“Con el uso de FieldView pudimos avanzar en la ambientación e identificación de diferentes ensayos para conocer más sobre esta enfermedad y sacar conclusiones”, introduce el experto, que conoce mucho sobre Mal de Río Cuarto en maíz.
“Puntualmente, en esta campaña, hicimos un trabajo de experimentación en un campo del cliente Eximia Grupo Pereda, que está sembrado con 26 materiales a la par, compuesto por híbridos comerciales, precomerciales y de la competencia, explica Marini.
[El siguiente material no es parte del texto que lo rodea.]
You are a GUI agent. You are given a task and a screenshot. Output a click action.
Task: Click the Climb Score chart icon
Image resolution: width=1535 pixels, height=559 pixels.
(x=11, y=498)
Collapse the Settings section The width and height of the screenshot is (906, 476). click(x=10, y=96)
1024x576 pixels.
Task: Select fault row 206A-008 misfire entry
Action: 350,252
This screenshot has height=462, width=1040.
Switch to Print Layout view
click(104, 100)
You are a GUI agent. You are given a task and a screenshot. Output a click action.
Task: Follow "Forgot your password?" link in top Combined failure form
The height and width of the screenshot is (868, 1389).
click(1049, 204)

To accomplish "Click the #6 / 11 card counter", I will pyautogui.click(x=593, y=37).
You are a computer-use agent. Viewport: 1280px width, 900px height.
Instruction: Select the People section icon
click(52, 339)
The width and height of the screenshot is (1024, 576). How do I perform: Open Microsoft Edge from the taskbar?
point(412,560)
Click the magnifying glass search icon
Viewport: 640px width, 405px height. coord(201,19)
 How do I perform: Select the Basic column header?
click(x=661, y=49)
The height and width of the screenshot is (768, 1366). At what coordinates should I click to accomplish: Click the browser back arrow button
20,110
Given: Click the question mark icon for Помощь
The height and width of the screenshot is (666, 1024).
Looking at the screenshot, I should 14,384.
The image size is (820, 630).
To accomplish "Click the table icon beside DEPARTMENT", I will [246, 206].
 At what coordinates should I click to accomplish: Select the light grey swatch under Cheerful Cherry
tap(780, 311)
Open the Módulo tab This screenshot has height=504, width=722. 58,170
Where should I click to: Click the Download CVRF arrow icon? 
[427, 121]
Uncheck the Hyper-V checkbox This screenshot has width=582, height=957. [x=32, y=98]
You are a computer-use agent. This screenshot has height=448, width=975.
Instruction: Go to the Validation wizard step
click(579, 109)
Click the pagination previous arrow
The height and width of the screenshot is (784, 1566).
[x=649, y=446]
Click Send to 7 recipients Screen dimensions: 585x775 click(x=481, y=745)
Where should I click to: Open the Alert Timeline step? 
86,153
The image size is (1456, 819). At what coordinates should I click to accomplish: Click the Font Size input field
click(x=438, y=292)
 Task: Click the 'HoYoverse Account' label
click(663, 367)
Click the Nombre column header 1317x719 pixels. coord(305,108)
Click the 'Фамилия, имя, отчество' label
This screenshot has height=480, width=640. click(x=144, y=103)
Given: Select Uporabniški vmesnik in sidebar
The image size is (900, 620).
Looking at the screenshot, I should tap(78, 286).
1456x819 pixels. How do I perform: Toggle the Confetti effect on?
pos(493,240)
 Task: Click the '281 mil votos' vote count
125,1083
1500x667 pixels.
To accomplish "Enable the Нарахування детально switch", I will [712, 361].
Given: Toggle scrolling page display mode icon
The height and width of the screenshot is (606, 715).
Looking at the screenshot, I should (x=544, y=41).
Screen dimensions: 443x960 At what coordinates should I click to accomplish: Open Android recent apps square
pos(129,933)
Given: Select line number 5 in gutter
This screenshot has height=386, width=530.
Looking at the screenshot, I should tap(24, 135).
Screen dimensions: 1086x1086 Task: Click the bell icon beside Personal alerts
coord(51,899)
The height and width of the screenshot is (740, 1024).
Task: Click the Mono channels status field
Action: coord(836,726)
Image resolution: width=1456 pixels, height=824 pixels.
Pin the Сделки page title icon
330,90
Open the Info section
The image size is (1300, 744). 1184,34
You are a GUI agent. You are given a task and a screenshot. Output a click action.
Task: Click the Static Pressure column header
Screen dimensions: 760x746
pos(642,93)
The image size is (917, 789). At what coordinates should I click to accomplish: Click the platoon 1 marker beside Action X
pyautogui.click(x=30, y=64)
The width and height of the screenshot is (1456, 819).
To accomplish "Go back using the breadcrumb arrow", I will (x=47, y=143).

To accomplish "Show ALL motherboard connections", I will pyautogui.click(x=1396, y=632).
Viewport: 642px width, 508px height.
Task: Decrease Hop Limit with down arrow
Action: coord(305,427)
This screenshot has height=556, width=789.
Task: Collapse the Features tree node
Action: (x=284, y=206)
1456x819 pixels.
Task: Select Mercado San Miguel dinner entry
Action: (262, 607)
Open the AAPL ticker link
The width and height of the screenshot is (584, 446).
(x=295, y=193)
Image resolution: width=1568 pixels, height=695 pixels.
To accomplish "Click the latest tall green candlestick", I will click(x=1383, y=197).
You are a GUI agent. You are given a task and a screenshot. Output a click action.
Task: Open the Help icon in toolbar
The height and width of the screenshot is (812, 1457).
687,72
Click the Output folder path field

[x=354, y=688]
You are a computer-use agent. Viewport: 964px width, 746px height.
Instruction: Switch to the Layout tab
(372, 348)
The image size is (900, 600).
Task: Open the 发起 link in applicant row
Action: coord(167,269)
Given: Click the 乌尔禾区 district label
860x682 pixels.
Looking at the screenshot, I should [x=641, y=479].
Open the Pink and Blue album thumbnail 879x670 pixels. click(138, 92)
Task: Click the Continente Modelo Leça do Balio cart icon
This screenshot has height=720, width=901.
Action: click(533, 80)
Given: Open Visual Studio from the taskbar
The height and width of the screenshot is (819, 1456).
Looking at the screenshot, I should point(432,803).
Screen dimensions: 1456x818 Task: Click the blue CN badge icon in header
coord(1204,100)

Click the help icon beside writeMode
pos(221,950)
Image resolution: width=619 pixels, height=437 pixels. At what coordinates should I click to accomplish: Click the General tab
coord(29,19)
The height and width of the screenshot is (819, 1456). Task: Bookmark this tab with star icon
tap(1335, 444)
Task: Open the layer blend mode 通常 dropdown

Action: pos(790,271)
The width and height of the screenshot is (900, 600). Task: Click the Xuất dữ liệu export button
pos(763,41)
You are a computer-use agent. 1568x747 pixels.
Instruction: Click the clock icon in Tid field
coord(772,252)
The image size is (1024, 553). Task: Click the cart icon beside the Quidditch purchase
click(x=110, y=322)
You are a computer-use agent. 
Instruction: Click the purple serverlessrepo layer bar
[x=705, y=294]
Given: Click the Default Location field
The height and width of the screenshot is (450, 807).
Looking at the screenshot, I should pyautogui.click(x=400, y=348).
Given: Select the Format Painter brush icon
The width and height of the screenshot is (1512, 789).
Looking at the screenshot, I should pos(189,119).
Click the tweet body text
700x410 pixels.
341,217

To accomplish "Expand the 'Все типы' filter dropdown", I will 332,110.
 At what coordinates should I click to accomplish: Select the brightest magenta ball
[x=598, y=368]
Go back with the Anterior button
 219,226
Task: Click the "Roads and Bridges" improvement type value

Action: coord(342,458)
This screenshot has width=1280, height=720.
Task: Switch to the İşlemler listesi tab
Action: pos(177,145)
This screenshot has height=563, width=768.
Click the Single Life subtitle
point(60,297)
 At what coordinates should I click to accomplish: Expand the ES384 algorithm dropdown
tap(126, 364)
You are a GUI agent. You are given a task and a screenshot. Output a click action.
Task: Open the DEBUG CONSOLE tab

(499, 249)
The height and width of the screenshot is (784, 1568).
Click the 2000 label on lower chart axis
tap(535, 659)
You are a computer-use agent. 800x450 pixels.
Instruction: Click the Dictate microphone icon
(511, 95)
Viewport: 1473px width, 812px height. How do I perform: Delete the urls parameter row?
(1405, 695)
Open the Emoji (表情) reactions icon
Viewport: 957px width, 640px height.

Este es una de las centenares de posiciones en todo el país sobre las que la Compañía avanza en la investigación y desarrollo de materiales para ofrecer la mejor genética que contenga la mayor tolerancia al Mal de Río Cuarto y sus síntomas.
“Entonces, con FieldView utilizamos las imágenes satelitales e índices de vegetación para ubicar el ensayo, de forma tal que cada material explore los mismos ambientes”, describe.
“Luego, con una prescripción avanzada, variamos la densidad para definir la adecuada para cada sitio”, agrega.
Y, finalmente, dice que “a la hora de monitorear la enfermedad, establecimos pines digitales geoposicionados, en puntos estratégicos, que permitan evaluar la evolución de cada germoplasma por ambiente y desde el principio de su sintomatología”.